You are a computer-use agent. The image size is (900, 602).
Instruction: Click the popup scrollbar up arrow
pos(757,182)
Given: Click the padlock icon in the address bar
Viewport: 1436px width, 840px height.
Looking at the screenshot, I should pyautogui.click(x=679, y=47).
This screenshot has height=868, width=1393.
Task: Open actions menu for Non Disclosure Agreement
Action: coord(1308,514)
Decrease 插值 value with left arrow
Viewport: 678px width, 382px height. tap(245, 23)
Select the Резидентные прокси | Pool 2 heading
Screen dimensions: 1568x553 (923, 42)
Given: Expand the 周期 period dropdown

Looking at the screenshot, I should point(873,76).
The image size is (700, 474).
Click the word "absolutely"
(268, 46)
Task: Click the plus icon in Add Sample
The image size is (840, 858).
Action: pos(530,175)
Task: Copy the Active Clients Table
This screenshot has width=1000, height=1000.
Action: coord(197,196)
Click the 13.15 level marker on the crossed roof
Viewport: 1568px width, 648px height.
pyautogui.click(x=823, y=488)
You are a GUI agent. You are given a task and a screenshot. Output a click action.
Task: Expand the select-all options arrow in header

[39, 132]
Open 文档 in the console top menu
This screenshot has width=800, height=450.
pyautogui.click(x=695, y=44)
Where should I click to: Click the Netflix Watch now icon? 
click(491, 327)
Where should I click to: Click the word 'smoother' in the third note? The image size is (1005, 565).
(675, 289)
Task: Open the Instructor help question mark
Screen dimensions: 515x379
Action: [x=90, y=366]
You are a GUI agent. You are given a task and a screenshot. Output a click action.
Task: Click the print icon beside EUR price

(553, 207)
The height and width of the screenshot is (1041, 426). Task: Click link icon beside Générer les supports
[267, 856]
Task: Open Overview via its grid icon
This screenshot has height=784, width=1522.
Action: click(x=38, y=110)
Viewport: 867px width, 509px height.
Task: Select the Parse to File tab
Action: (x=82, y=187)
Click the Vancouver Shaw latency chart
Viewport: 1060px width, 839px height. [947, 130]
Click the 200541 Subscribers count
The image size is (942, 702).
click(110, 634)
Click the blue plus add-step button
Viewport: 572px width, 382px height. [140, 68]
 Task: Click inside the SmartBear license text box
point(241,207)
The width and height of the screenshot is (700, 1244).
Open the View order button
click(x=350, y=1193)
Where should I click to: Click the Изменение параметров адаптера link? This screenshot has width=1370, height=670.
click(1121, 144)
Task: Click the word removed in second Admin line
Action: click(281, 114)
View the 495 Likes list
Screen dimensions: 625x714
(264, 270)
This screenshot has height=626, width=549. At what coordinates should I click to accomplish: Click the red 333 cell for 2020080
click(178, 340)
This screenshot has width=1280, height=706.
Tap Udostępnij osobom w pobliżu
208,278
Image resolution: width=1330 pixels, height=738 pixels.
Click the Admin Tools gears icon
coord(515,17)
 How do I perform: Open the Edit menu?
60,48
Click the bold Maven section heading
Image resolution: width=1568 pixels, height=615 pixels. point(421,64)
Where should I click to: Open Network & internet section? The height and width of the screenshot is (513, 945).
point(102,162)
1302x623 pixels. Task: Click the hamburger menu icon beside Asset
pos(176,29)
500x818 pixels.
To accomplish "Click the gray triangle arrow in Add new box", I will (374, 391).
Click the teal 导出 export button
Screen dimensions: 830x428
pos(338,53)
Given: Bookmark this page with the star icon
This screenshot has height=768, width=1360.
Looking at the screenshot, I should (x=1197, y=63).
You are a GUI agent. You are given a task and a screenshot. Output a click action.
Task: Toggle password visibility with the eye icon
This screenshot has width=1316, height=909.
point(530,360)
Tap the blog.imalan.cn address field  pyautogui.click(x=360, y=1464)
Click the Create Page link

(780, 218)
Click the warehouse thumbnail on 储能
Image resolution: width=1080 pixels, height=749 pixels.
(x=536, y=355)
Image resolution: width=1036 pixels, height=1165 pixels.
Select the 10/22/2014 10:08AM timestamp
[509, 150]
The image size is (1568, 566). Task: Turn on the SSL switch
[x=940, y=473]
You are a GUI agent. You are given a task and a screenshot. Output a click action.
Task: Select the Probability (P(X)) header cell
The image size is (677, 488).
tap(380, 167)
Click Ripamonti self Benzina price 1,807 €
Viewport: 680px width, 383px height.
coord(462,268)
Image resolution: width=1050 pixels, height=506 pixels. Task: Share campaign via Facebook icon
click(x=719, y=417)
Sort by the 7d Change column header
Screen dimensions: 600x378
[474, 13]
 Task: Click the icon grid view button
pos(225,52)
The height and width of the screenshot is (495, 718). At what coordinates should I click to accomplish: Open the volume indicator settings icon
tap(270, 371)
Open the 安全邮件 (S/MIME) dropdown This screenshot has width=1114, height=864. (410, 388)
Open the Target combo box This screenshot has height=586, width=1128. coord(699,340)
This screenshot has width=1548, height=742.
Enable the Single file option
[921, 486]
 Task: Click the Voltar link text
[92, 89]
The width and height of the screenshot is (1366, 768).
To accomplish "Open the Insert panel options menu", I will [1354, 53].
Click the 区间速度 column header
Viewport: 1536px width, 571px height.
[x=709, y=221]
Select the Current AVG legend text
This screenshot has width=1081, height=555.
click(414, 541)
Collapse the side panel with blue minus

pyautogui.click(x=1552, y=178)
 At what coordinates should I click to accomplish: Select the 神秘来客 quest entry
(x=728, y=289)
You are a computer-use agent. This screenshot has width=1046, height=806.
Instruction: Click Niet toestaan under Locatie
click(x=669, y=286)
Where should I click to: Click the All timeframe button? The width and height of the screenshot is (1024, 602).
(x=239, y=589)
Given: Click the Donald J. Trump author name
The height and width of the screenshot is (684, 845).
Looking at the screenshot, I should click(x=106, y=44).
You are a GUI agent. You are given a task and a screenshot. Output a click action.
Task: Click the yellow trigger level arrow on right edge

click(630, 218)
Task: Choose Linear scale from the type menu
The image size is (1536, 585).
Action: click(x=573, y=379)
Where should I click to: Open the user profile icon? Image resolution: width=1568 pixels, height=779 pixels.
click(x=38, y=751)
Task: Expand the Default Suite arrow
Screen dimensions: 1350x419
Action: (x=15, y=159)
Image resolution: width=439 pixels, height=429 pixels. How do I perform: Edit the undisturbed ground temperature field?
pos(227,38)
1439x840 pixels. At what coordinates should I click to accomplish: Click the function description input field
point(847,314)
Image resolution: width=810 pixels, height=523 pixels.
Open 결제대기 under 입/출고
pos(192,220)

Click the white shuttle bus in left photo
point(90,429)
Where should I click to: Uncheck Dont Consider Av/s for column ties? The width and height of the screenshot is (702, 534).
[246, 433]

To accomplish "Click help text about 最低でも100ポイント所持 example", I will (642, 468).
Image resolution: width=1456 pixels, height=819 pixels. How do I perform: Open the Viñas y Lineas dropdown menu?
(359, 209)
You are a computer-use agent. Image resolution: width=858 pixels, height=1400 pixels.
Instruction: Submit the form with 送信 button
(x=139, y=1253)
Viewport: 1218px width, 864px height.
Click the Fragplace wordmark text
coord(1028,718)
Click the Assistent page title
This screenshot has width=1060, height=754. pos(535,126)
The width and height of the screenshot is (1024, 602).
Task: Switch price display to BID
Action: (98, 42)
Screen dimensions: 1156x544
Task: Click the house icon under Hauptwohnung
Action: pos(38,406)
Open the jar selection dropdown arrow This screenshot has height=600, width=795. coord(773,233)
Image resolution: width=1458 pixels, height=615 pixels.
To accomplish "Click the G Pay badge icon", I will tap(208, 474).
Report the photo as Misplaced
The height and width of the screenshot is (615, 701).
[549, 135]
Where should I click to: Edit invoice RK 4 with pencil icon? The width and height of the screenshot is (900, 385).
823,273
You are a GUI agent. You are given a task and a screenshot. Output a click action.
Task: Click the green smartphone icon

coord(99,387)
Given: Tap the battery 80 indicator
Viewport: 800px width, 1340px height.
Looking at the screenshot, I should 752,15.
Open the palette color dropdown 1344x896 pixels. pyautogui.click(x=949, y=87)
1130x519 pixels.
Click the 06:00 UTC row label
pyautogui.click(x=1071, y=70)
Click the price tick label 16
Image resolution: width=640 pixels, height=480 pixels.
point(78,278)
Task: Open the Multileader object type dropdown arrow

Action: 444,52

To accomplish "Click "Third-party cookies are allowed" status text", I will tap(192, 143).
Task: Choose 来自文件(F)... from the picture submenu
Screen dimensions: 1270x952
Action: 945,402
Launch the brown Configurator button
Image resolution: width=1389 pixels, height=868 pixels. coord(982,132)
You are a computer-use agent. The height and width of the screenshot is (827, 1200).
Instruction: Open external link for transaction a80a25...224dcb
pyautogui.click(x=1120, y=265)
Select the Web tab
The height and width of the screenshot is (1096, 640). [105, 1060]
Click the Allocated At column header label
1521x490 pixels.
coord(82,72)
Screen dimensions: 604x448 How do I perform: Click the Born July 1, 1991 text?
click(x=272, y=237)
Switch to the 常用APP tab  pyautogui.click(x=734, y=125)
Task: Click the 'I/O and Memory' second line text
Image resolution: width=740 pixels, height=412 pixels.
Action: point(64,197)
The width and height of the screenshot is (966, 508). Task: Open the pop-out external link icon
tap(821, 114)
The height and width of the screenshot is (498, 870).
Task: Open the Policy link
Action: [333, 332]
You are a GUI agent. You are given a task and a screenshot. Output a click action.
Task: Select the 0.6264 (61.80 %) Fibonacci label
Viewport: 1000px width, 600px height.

◆ Task requirements ◆
Which lines run from the one containing "Task: Click the 'I/O" to the end of the records? Transcribe exactly those, both ends included.

◆ Finished task ◆
Task: Click the 'I/O and Memory' second line text
Image resolution: width=740 pixels, height=412 pixels.
Action: point(64,197)
The width and height of the screenshot is (966, 508). Task: Open the pop-out external link icon
tap(821, 114)
The height and width of the screenshot is (498, 870).
Task: Open the Policy link
Action: [333, 332]
You are a GUI agent. You are given a task and a screenshot. Output a click action.
Task: Select the 0.6264 (61.80 %) Fibonacci label
Viewport: 1000px width, 600px height.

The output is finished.